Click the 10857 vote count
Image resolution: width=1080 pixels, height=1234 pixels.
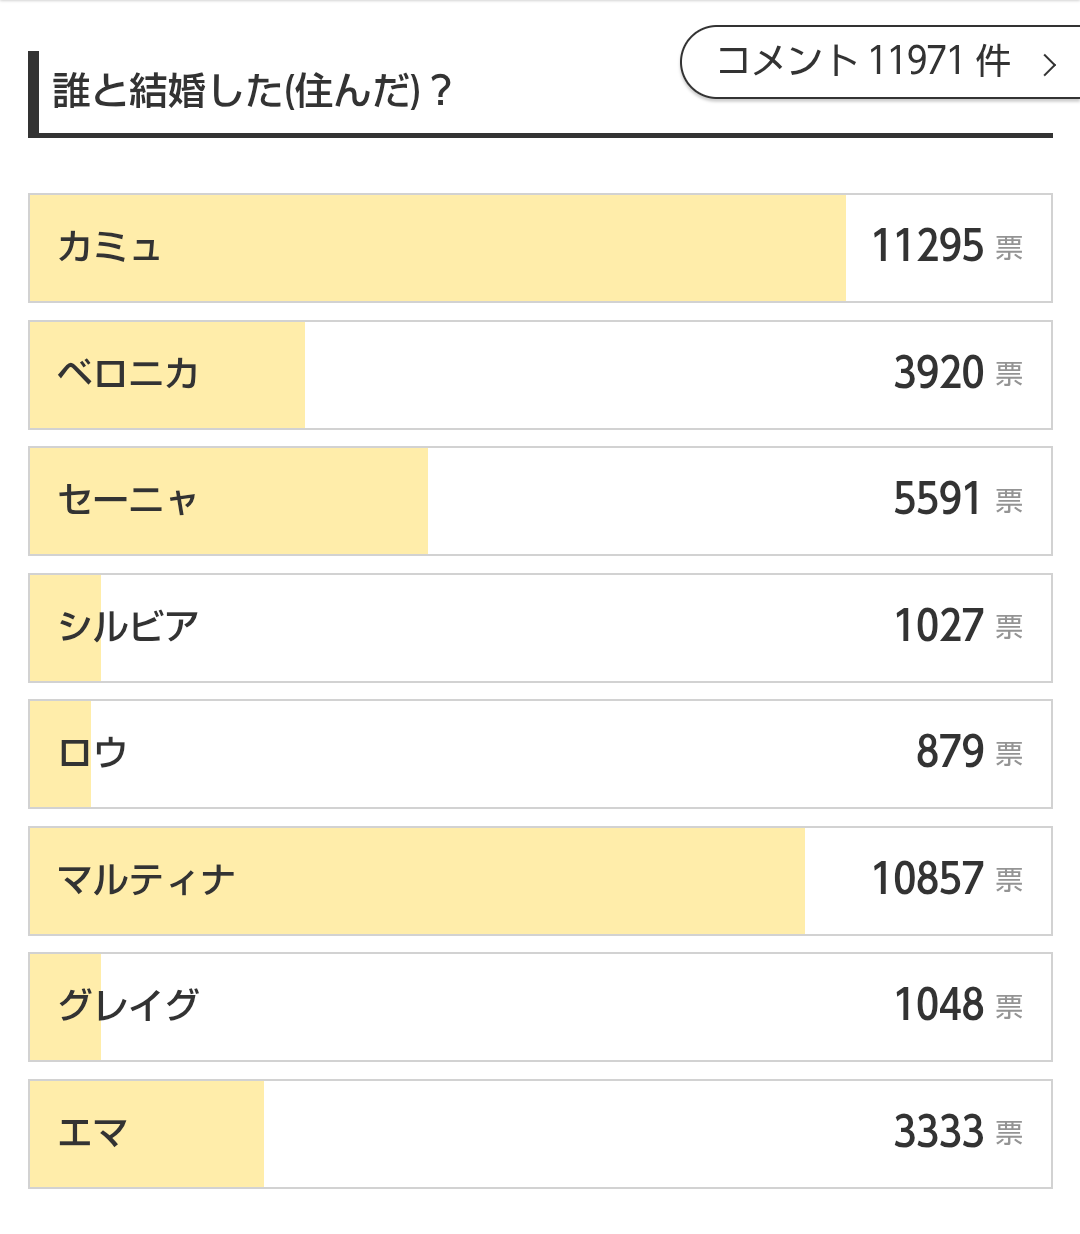(928, 879)
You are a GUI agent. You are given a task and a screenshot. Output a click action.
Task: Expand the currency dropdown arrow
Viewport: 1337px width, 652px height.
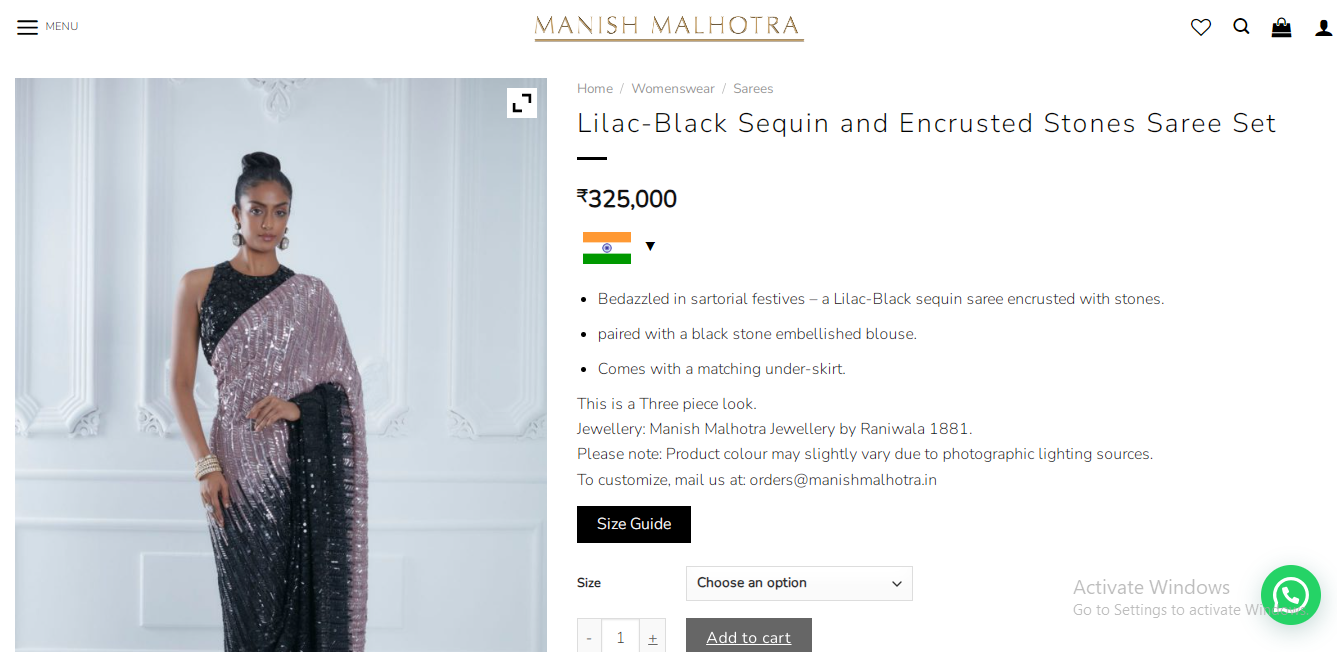point(650,247)
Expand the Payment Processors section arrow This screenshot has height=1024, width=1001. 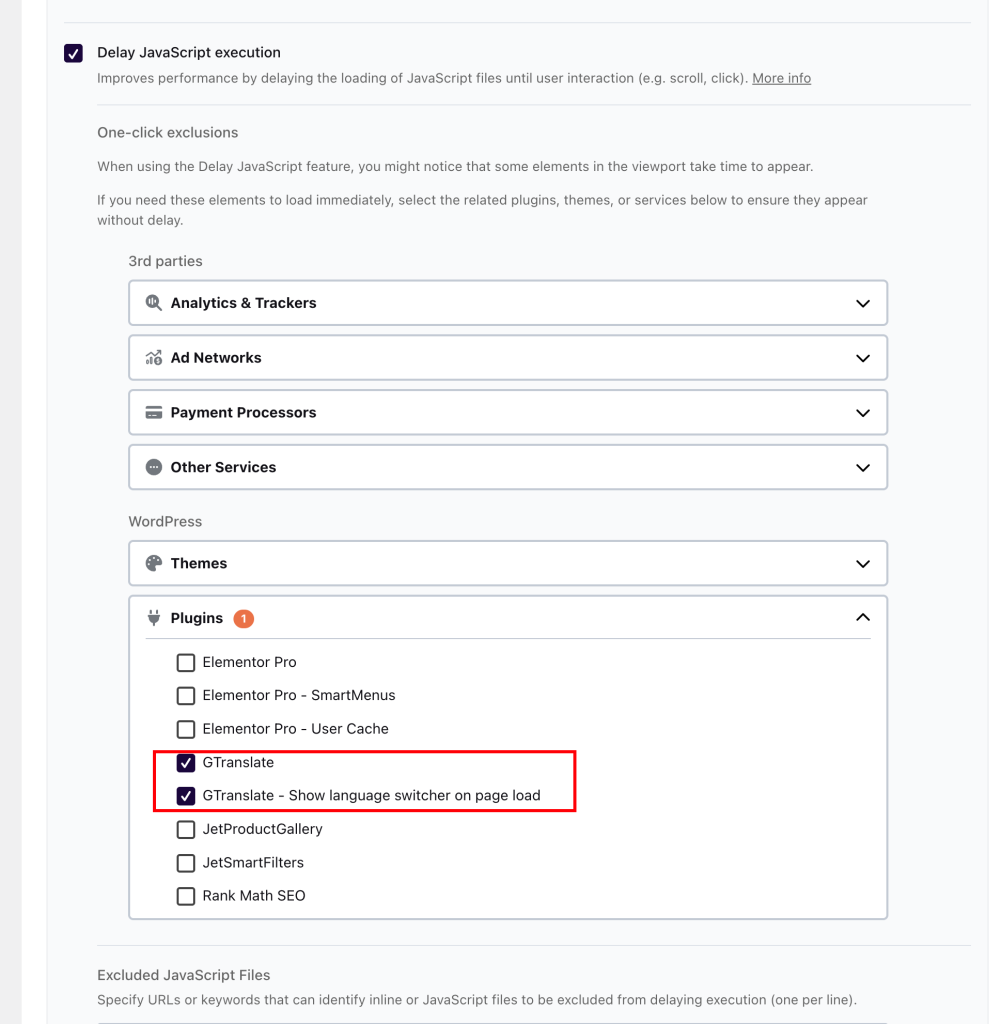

## TASK DIRECTIONS
Make an exact copy of the records above, with the pictures left out.

## SOLUTION TO THE EXERCISE
Click the 10857 vote count
Image resolution: width=1080 pixels, height=1234 pixels.
(928, 879)
You are a GUI agent. You are given a task and a screenshot. Output a click action.
Task: Expand the currency dropdown arrow
Viewport: 1337px width, 652px height.
point(650,247)
Expand the Payment Processors section arrow This screenshot has height=1024, width=1001. 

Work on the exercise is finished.